Die Grundlagen des heutigen Musiktheaters wurzeln auch im Schauspiel. Das machte die Abschlussproduktion der Jüngsten der an der Staatsoper wirkenden Akteure deutlich, des Staatsopernjugendklubs 1, der seinen in dieser Saison an jeweils einem halben Tag der Woche erarbeiteten Workshop wiederholt auf Probebühne 1 darbietet. Nur wenige repetierende Klaviertöne der pädagogisch mitverantwortlichen Luisa Splett und ein Unisono-Abschlussgesang wären allerdings auch für eine Jugendclub-Produktion eines Schauspielensembles hinreichend – wäre da nicht der jüngste (und einzige männliche) Darsteller Niklas Mix, der in der eigenwilligen Umsetzung der Jugendlichen unter der Leitung von Romand Favereau nicht nur den Kleinen Prinzen und den Eitlen, sondern auch die Violine spielt und mit gefiedelten Motiven den Bogen von Saint Exupery zu Richard Wagners „Ring des Nibelungen“ schlägt.

„Ouropera“

Etwas mehr Musik gab es dann am tatsächlich vorletzten Abend bei der zugleich de facto letzten Premiere.
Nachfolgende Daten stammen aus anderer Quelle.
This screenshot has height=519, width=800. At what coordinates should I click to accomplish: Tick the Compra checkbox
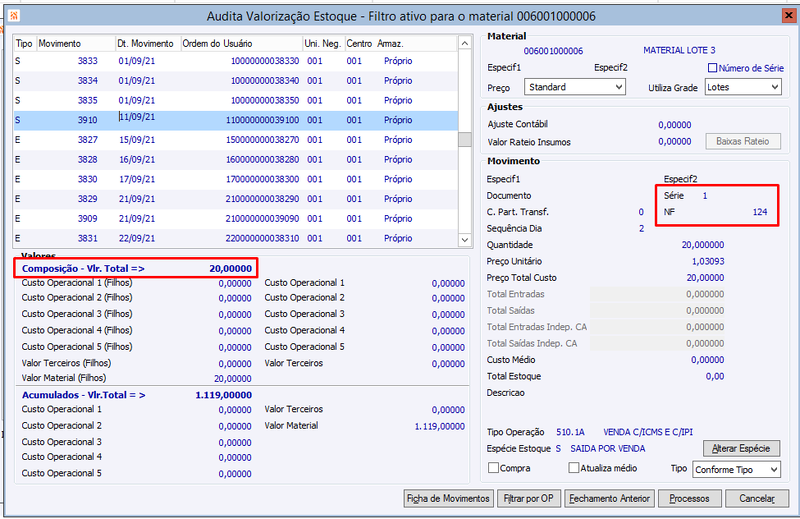tap(493, 467)
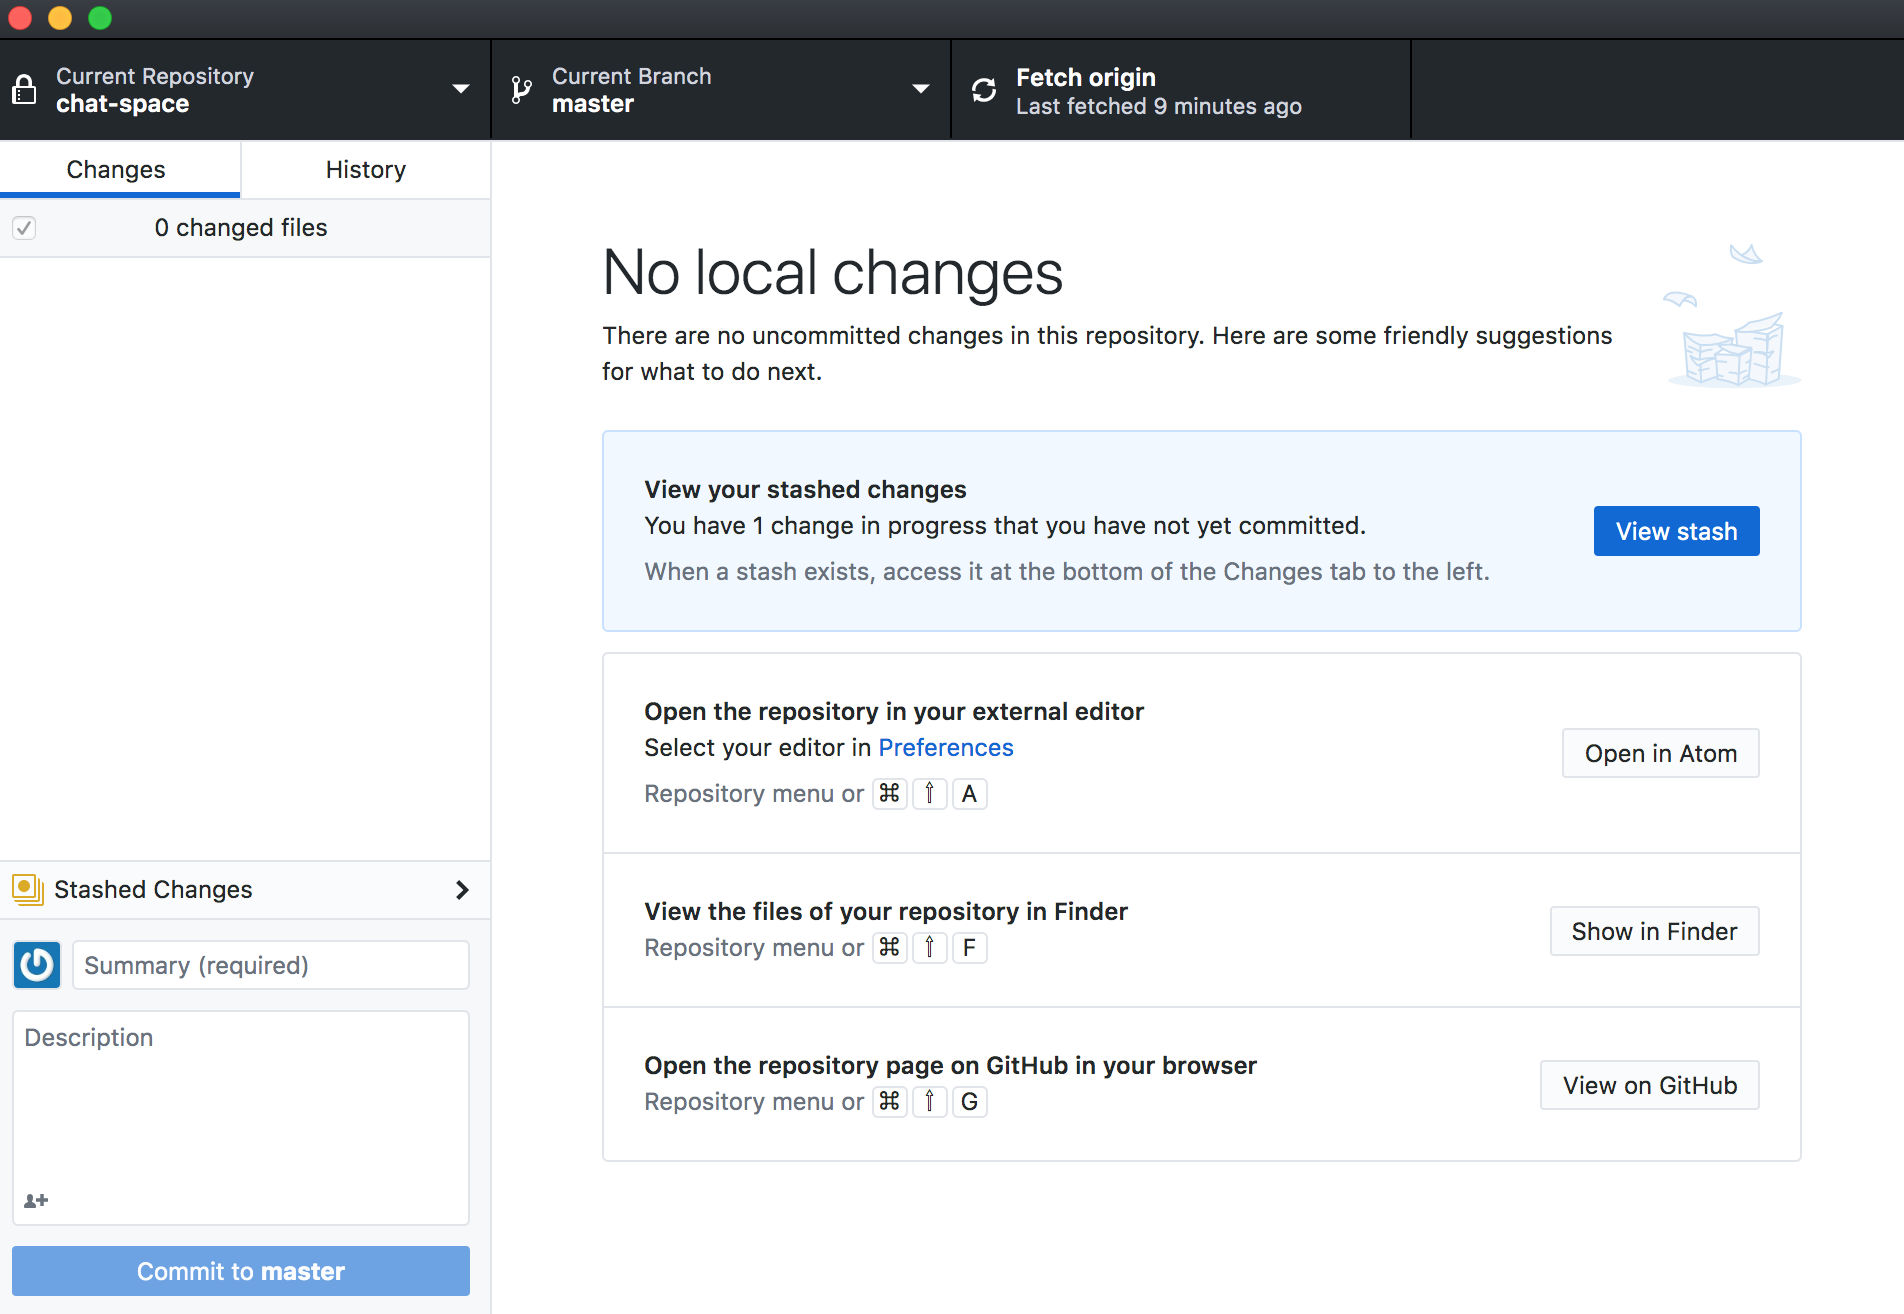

Deren Titel „Ouropera“ alludiert John Cages „Europera“. Die Handlung macht das Vorfeld einer fiktiven Premiere in der Staatsoper selbst zur Spielhandlung. Lydia Schmidt hat die Werkstatt als Breitwandbühne mit neun Partytischen und rotem, an die Wand drapiertem Vorhang als ein fiktives Opernfoyer gestaltet. Knapp 30 junge Zuschauer – der Staatsopernjugendklub 2 und der Jugendchor – warten auf den Vorstellungsbeginn. Eine lange Schlange vor der Toilette, aus der Gesang ertönt und – ebenfalls im behaupteten Foyer – eine Tänzerin sowie ein Plappermaul, das sein zukünftiges Leben bis zur eigenen Asche in den Amuletten seiner präsumtiven Kinderschar umreißt und von einem eigenen Denkmal träumt, das der Juppie-Dame vor dem Brandenburger Tor, dieses an Höhe überragend, dereinst errichtet werden soll. Drei Herren unterschiedlich (jungen) Alters schwadronieren langatmig fremdsprachig über deutsche zusammengesetzte Fachbegriffe. Dazwischen Klänge von Bach („Kaffeekantate“), Queen und Freddy Mercury und – eingespielt – der „Wach auf!“-Chor aus den „Meistersingern“, wozu dann alle Darsteller*innen ihre Lippen stumm bewegen. Eine aus Programmheften abgelesene Befragung eines Solisten könnte als philosophischer Tiefgang über den Gegensatz zwischen eigener und rollengerechter Intention verstanden werden, denunziert aber gleichermaßen Opernbesucher*innen wie Opernsänger*innen. Gleichwohl kommt solches Geplänkel bei den im Premierenpublikum vorherrschenden Angehörigen der jungen Mitwirkenden gut an. Doch das Zufallsprinzip in Cages Spielvorlagen ist origineller als die von den Adrienn Bazsó und Panagiotis Iliopoulos zugleich konzipierte und inszenierte, von Frank Flade und Iliopoulos unsichtbar musikalisch geleitete Produktion.

Dass sich in ihrer Abendkleidung die nur fünf männlichen Darsteller genauso wie alle Damen heftig pudern und die Lippen rot schminken, zielt möglicherweise auf die bei der Komischen Oper besser als an der Deutschen Oper funktionierende Erfolgsmasche.

Das aus dem Off ertönende „Silentium!“ der Lehrbuben hätte auch diesem Nachwuchs für „Unsereoper“ zu denken geben müssen. Gleichwohl ist es Jürgen Flimms Staatsoper im Schiller Theater gelungen, in dieser Saison eine Auslastung von 90 Prozent zu erzielen.